The Miraculous Green Lizard
We call it a lizard, except it’s not. It’s an anole, and it can re-grow its tail, “regenerate” in the words of scientists. Think about that. Something else to consider, the connection between a napkin holder I gave my parents and the miraculous green lizard.
“Show me your money,” we’d say back in childhood, and the male might extend his bright red “penny,” as we called its throat fan or dewlap. As a boy, how many times did I mess with those little green critters? Then the years flew by as in an old Hollywood film where a fan blows calendar pages into a blur.
After college and a year teaching public school, I returned to the University of Georgia for graduate studies, and then by happenstance found myself in Columbia, South Carolina, teaching at an all-girls college. After four years of that I worked at South Carolina Wildlife in the film unit and later the magazine where I developed a way of writing about birds, deer, most anything natural. All these years later I still do, and so I turn my pen to the miraculous green lizard whose expendable tail keeps it free of the jaws of cats and other predators such as skinks and birds.

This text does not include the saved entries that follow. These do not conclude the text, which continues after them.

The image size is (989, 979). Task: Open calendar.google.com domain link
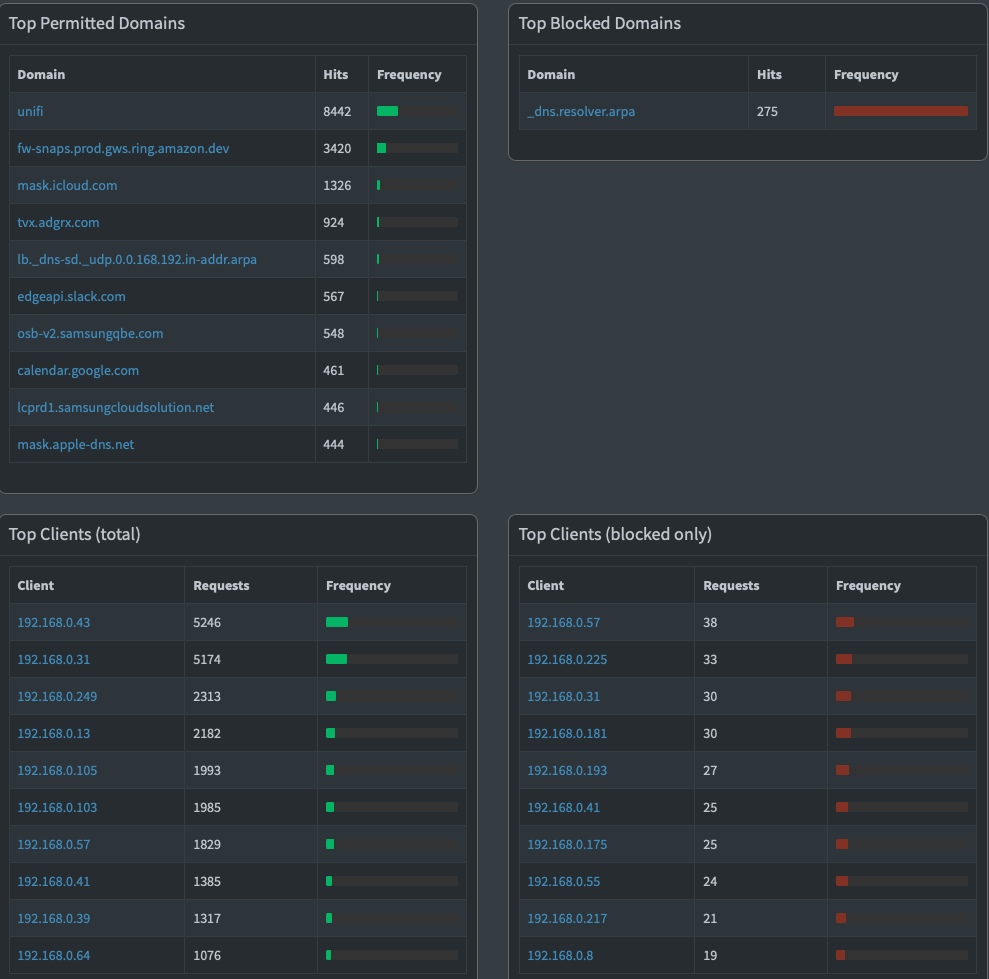tap(78, 370)
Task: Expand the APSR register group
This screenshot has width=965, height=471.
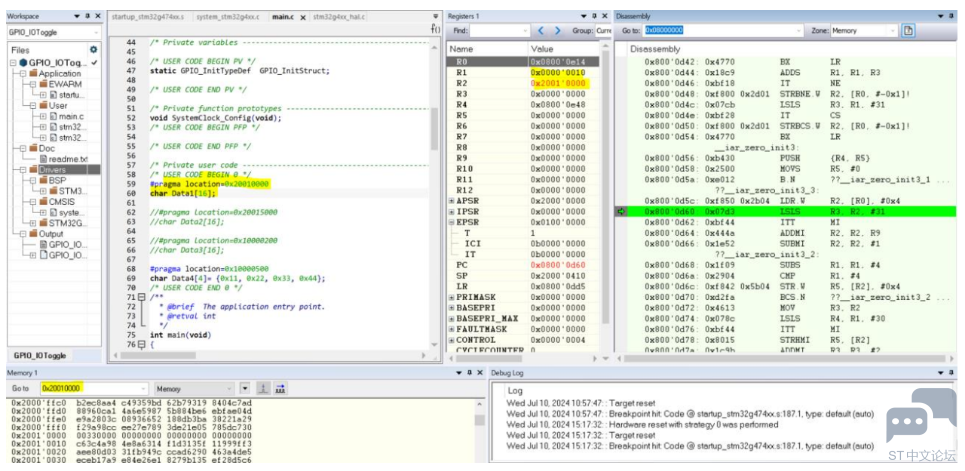Action: (452, 201)
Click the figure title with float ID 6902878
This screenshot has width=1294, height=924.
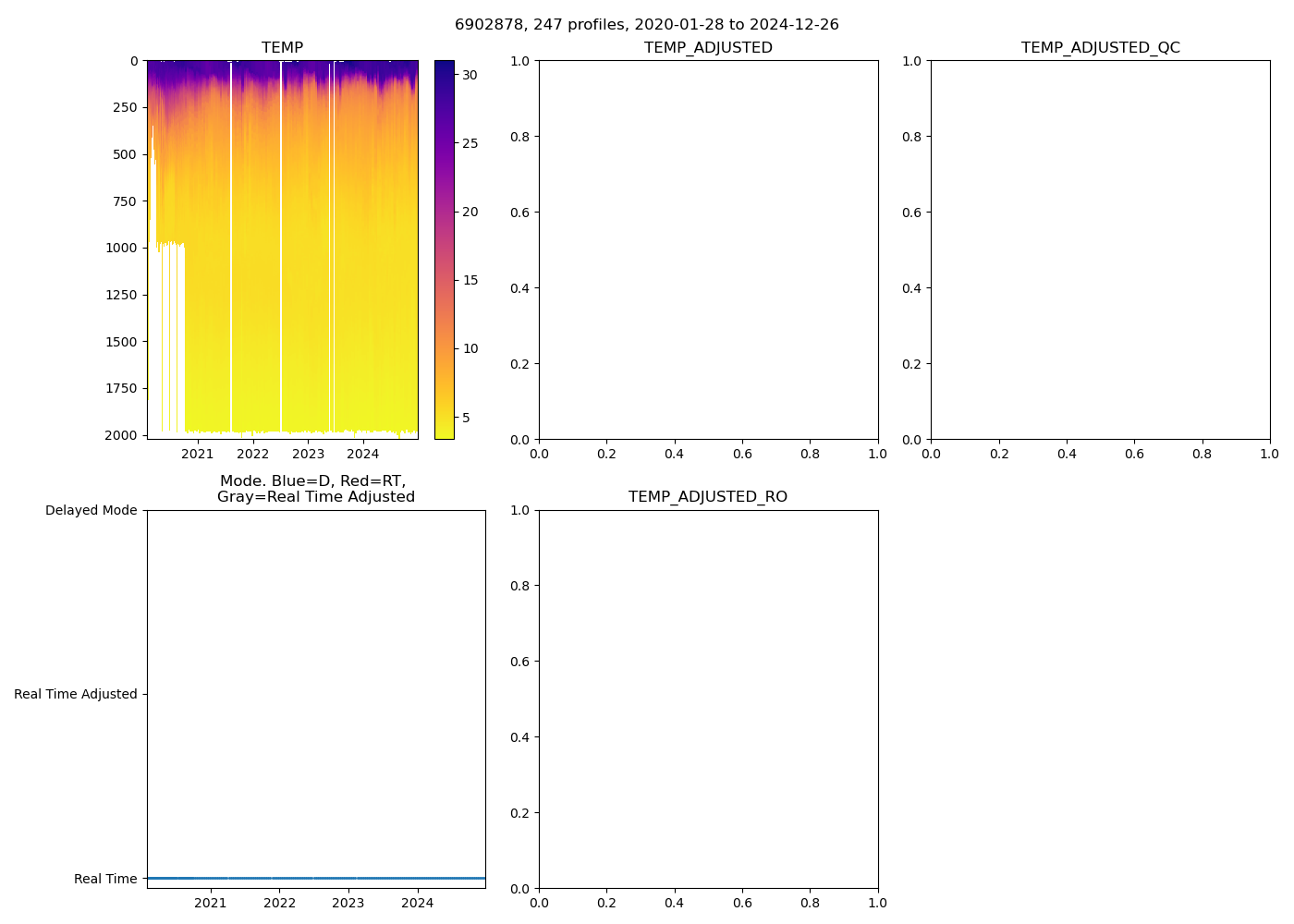(x=646, y=25)
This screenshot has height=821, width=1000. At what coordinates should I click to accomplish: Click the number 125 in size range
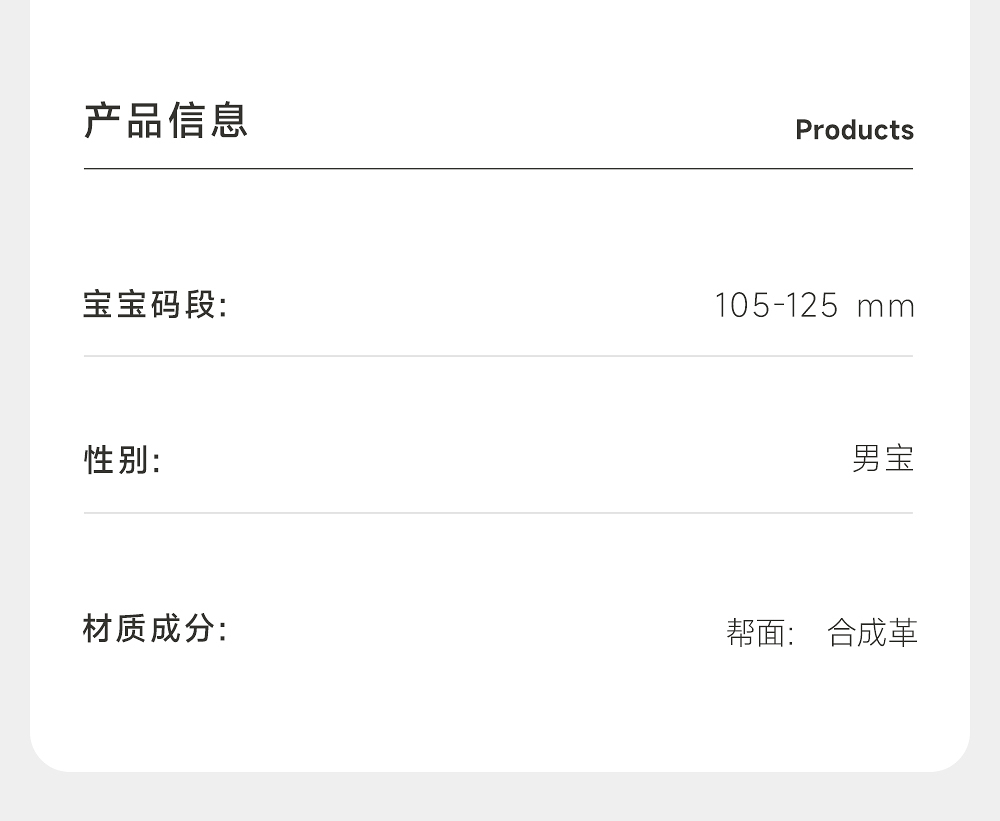(811, 305)
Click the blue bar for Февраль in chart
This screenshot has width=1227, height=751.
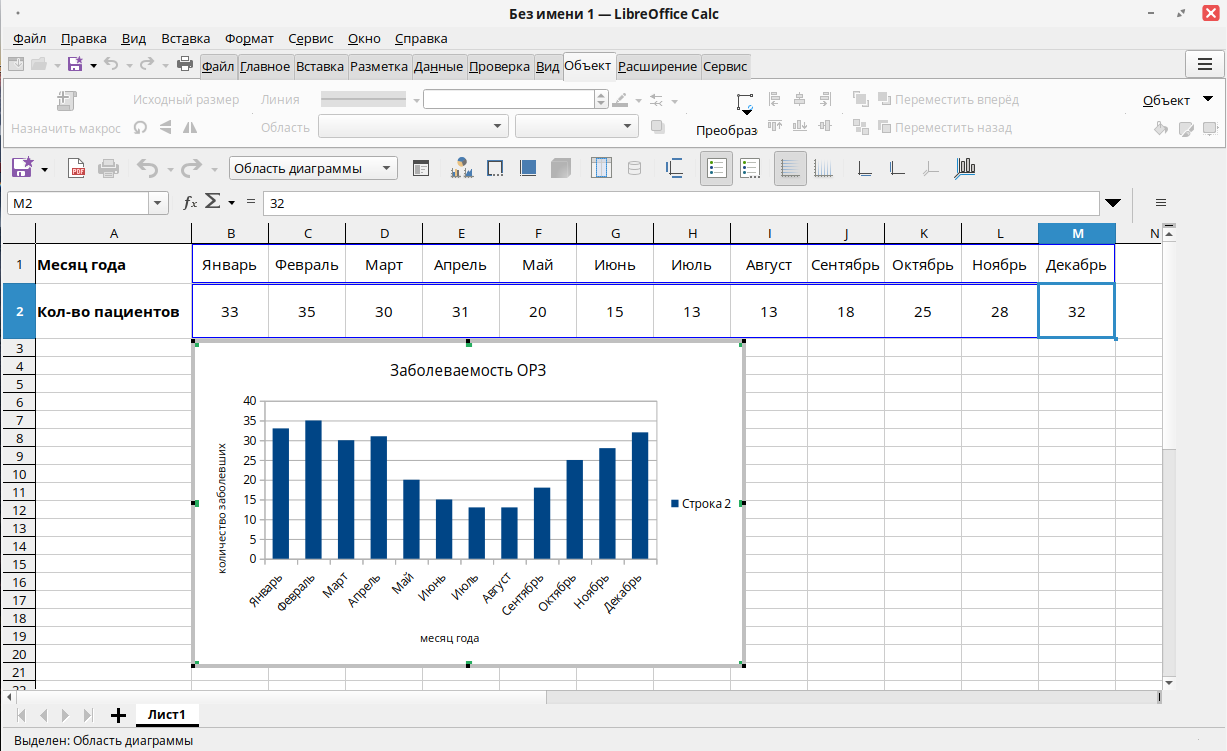313,490
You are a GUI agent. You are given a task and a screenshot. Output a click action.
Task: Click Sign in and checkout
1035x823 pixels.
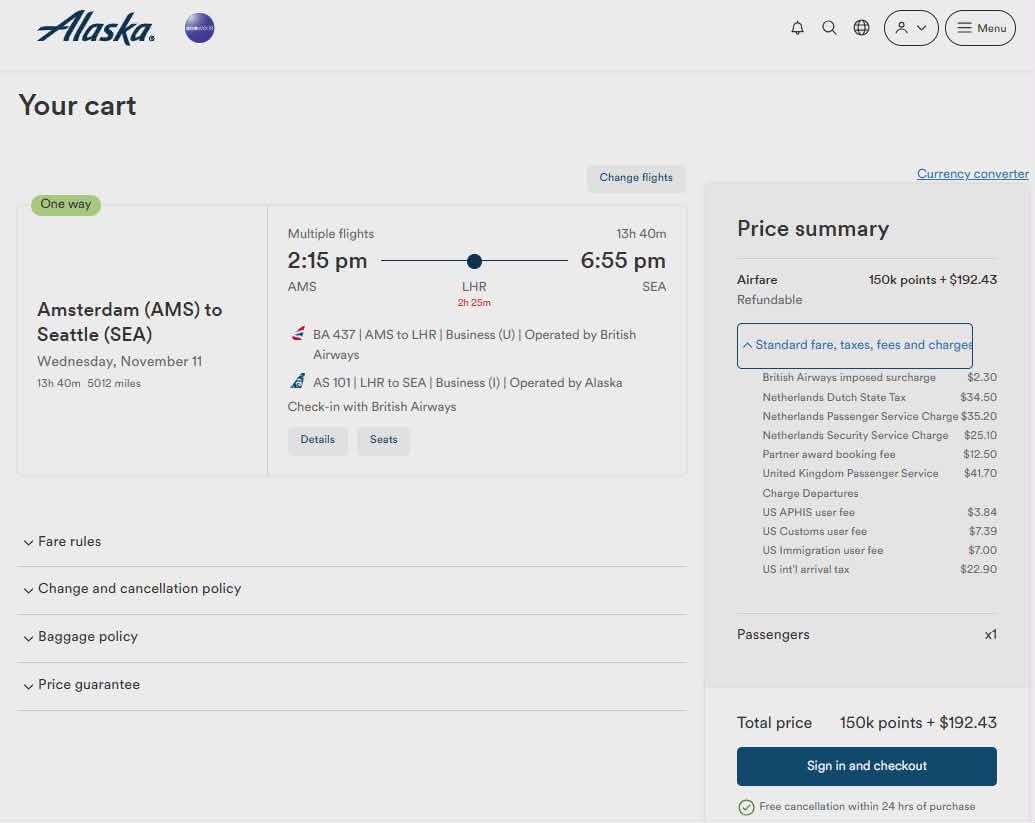[867, 766]
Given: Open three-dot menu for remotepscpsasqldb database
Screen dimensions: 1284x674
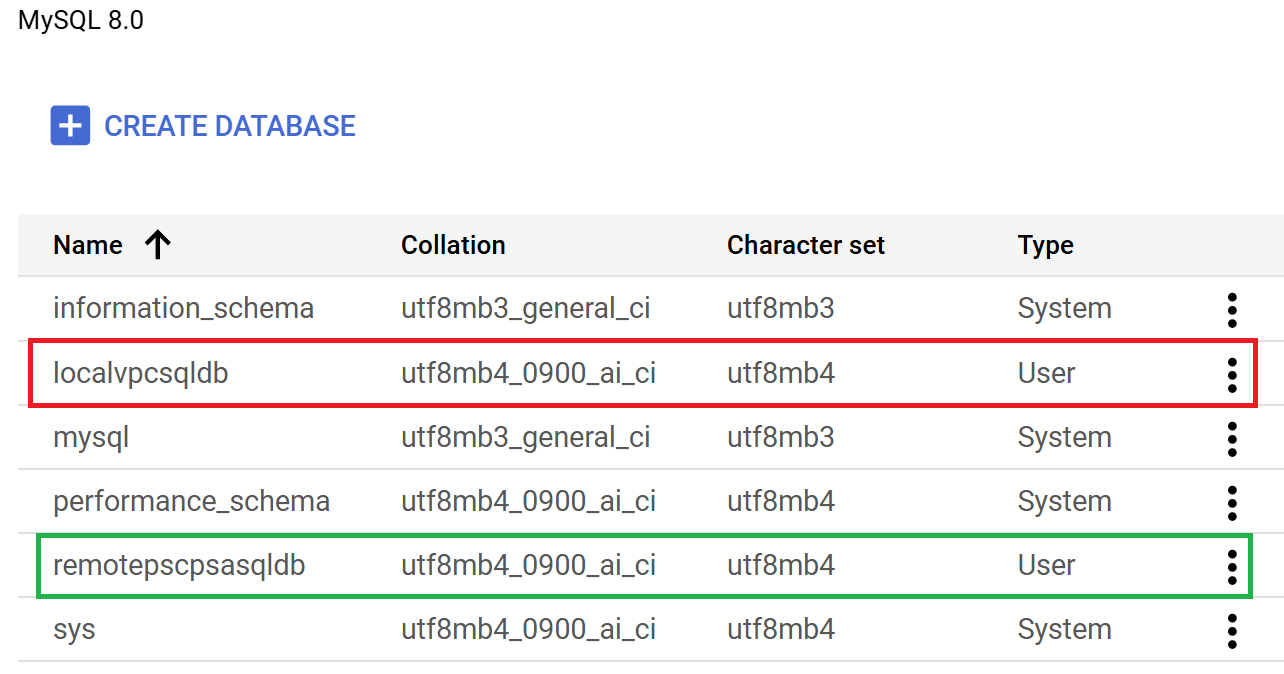Looking at the screenshot, I should 1232,566.
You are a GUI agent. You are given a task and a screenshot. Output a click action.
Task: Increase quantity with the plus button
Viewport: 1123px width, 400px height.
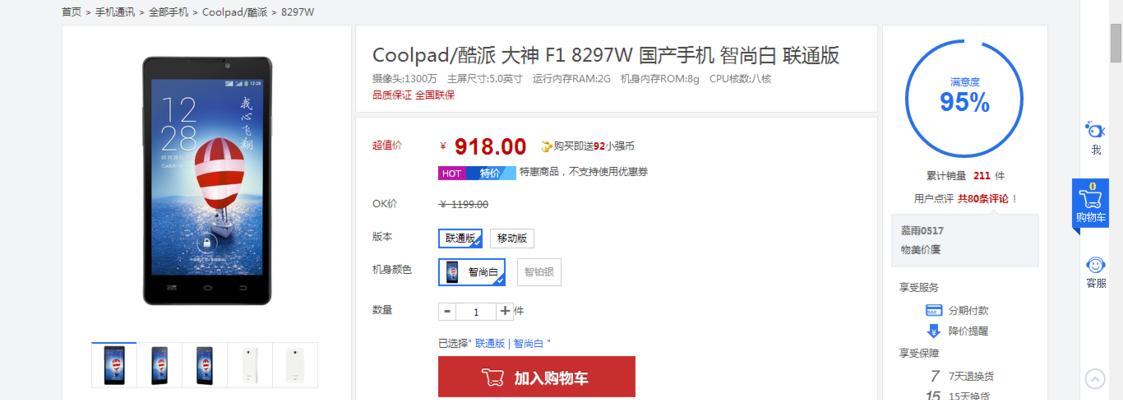(x=505, y=311)
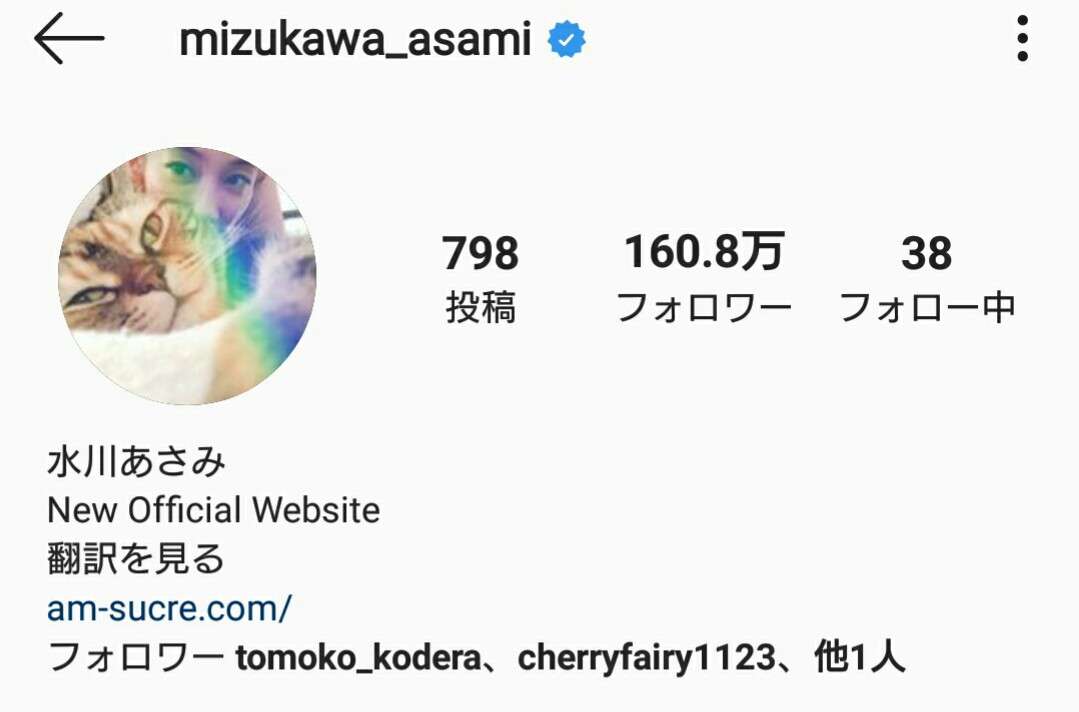The height and width of the screenshot is (712, 1079).
Task: Open the three-dot options menu
Action: pyautogui.click(x=1023, y=39)
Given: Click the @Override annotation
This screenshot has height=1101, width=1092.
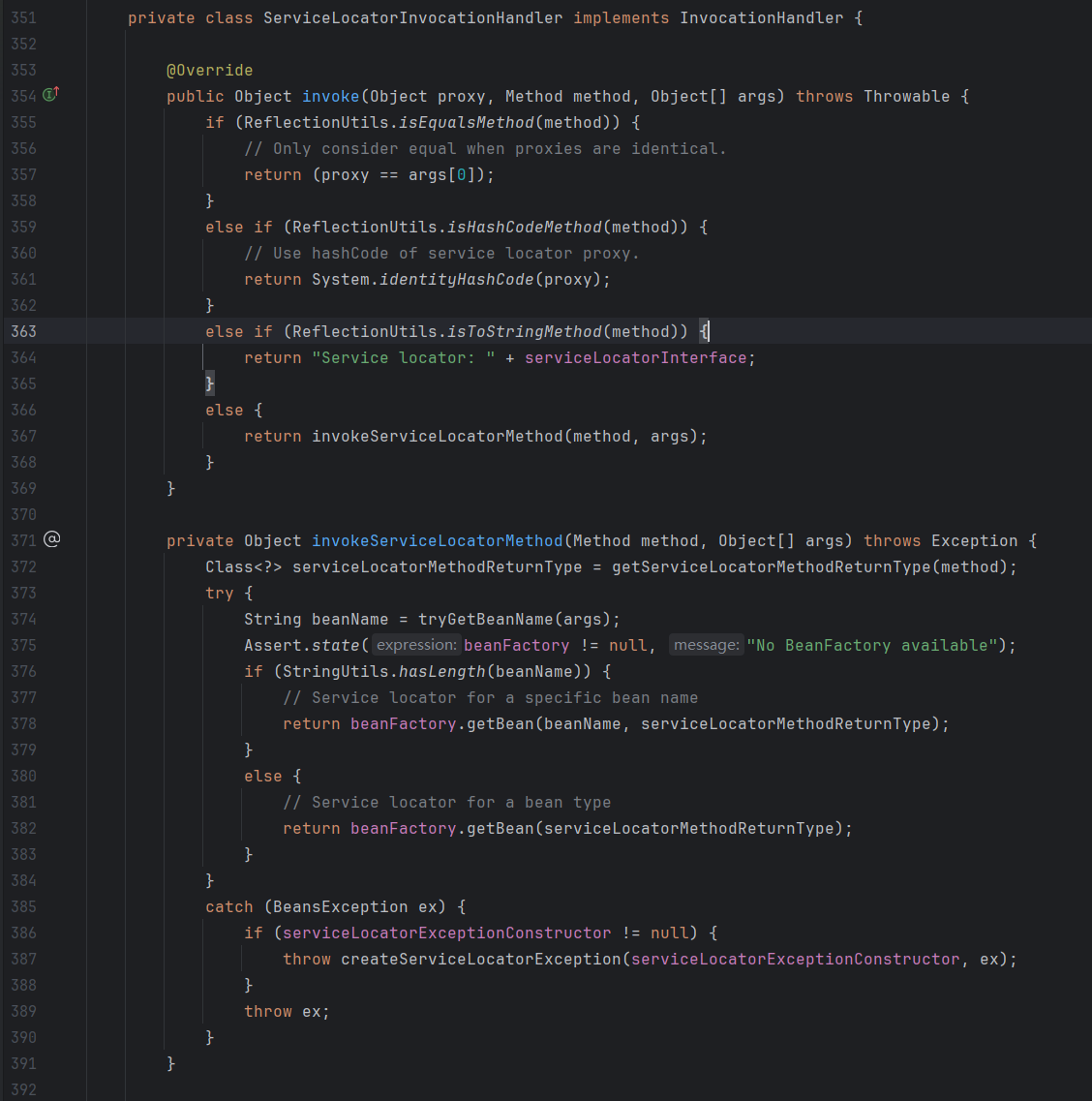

It was in Columbia one Christmas when I spied a handsome napkin holder of red oak. I bought one and took it home to my folks back in the red-clay state, which provides habitat for the bright green Anolis carolinensis, a tree-dwelling species native to the southeastern United States. Besides re-growing its tail, it can change color to shades ranging from brown to green, a miracle on top of a miracle.
The napkin holder actually was a napkin press and it had a slab of oak resting in supports. The slab could be pressed onto napkins by means of an enamel knob, hardware from earlier times. All in all it was quite handsome. Brown it was, a shade my boyhood green lizards could have mimicked, if they so desired.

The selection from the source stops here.